El costo de su trabajo, y de denunciar a los corruptos, lo pagó a un precio alto: separarse de sus hijos, Carolina y Alejandro. Debió enviarlos a estudiar al exterior por seguridad.

Para fortuna familiar, hace un par de años regresaron a Colombia. Pudieron estar con su padre, Gerardo Ardila, antes de su muerte. Gerardo falleció en junio de 2018. Con Olga estuvo casado durante tres décadas. Se conocieron en los días del proceso de paz entre el M19 y el Gobierno de Virgilio Barco, que Olga cubrió. Gerardo era desmovilizado de ese grupo que entregó sus armas el 9 de marzo de 1990.

Entre otros, Olga Behar ha ganado los premios CPB y el Simón Bolívar en televisión. ‘El Clan de los doce Apóstoles’ fue elegido como el mejor libro de 2012 por el CPB.

Que su esposo haya tenido una vida plena y un final sin sufrimiento -un infarto- hace sentir a Olga satisfecha con su destino. Al declararse satisfecha, conjura el dolor, sigue adelante, así sea para meterse en problemas.

Su libro más temerario - y por el que la han amenazado- fue el que publicó en 2011: ‘El Clan de los Doce Apóstoles’. Allí denuncia que Santiago Uribe, el hermano del expresidente Álvaro Uribe, lideró un grupo paramilitar en Yarumal, Antioquia. El juicio del caso termina el 13 de noviembre de 2019. Ese día se harán los alegatos finales. En 2020 se dictará sentencia.

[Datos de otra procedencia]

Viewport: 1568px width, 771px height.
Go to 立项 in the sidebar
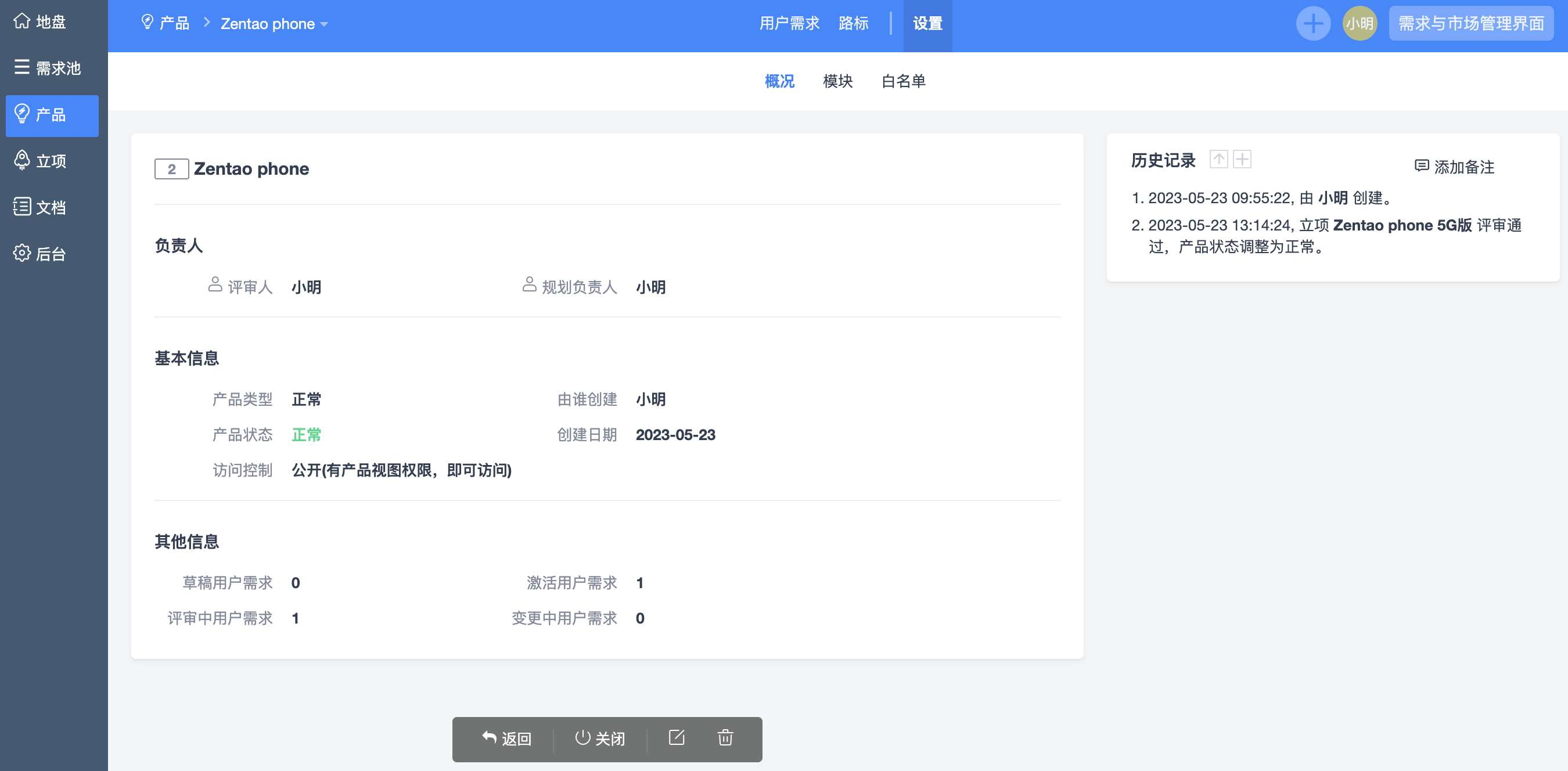pos(40,161)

El libro más reciente, ‘Operación Palomera, el comienzo del fin de las Farc’, lo escribió a seis manos: participó su hija, Carolina Ardila, y el estudiante de comunicación social Pablo Navarrete. Con ellos Olga conformó un equipo cuyo objetivo es narrar el posconflicto tras el Acuerdo de Paz con las Farc.

En el libro se cuenta precisamente cómo el secuestro de los doce diputados del Valle del Cauca, el 11 de abril de 2002 por parte de ese grupo armado, representó el gran triunfo de la guerrilla sobre las Fuerzas Militares, pero también el inicio de su fin como organización armada.

A la Asamblea Departamental, ubicada en el centro de Cali, donde ocurrió el secuestro, los guerrilleros le decían así, “la palomera”.
–Leer este libro será reparador para las víctimas. Y es necesaria su lectura para que el país entienda la necesidad que existe de construir lazos de reconciliación. La obra es también parte de mi búsqueda como periodista: encontrar la verdad de lo que nos pasó, de lo que nos marcó, como el secuestro y la posterior masacre de los diputados, el gran error de las Farc. Encontrar la verdad es lo que me mueve –dice Olga, a quien todos en la Universidad Santiago de Cali, donde coordina la Unidad de Medios y dicta clases de periodismo, le dicen ‘La Maestra’.